あっと言う間に週末が終わった。今日の心理学の講座。完全に私はマインドワンダリング状態。始まってから終わるまでずっと周三君と遊んだ昨日の事がぐるぐるとぐるぐるとぐるぐると、目眩を起こしそうなくらいに回転してる。先生の言葉も生徒の言葉も耳を通り過ぎるところまでは見えてるのだけど、勝手に行方不明になって、気づけば昨日を追いかけてる。
途中の休憩時間にキムチご飯を食べたのも悪かった。後半の講義は完全に夢うつつとなった。最後はもうノートを取るのを諦めた。今日は正直言って学んでる所の話じゃない。注目すべきは俄然昨日だと全身が言ってる。周三君はいい人間だと思う。だけど、変わってる。私がよく知ってる病の変ではなくて、竹を割ったような、武士みたいな感じで、今のところ東京では見たことがない。あんな武士。
私が一人勝手にワインを飲み始めたのも悪かったのかもしれない。帰り際にハグをしようと言われて、びっくり仰天した。彼のやる事、為すことに衝撃を受けてる。だけど、結構にまともな発言と行動で、納得がいくから、ああ、そうだね。ってなる。それで、頭は混乱したけどハグをした。ハグってどうやるんだっけ?最後にしたのは元夫の誕生日。「今日は帰る、だから信じて、信じよう」とお互いに誓って、そして、やっぱり本当に帰らなかった。あの嘘が確か最後の嘘。それ以降は、もう怖くて1ミリも彼の全てを信じられなくなってしまったから。

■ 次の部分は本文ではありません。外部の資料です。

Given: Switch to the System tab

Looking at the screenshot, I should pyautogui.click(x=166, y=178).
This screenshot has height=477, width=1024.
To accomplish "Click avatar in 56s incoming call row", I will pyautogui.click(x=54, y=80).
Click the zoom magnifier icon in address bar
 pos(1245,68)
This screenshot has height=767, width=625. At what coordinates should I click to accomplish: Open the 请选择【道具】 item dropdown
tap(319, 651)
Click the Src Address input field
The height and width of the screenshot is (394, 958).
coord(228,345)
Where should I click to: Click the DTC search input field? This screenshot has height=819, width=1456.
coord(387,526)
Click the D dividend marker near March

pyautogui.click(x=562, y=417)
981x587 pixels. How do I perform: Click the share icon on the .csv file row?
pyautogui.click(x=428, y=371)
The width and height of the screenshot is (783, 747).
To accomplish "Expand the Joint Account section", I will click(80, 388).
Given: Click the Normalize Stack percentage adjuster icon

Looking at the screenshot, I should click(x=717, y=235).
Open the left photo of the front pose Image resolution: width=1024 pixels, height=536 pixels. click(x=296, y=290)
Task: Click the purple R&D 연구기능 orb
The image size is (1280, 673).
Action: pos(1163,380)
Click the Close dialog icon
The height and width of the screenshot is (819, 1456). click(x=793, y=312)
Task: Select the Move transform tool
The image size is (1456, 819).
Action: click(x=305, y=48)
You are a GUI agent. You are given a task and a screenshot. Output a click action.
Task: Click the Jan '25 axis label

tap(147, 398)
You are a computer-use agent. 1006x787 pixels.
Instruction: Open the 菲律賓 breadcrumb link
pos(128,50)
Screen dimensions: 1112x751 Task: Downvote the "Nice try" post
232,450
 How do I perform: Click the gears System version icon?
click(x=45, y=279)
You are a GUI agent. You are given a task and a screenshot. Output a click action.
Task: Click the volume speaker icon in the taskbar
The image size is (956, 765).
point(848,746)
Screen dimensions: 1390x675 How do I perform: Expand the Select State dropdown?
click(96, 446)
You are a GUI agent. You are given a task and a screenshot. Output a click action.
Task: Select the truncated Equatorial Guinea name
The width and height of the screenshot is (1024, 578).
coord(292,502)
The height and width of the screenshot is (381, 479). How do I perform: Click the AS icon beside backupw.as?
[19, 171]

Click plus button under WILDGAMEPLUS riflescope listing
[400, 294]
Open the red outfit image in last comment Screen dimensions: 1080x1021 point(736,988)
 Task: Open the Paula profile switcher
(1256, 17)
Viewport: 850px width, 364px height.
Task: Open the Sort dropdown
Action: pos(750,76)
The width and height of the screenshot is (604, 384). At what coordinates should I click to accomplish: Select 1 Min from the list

あのハグから1年と3ヶ月ぶりのハグ。久しぶりのハグは何だかすごく硬かった。
結婚するまでも、いつも誰かと恋愛していたし、ハグなんて数え切れないくらいにしてきたのにな。ハグってどうやるんだっけ?その人を想いながら抱きしめ合う。何だろう、今の私には空港でするハグか、無事に何処かから生還した時のハグしか思い出せない。私の記憶はどこに行っちゃったんだろう。昨日のハグ、もう一度やり直したい。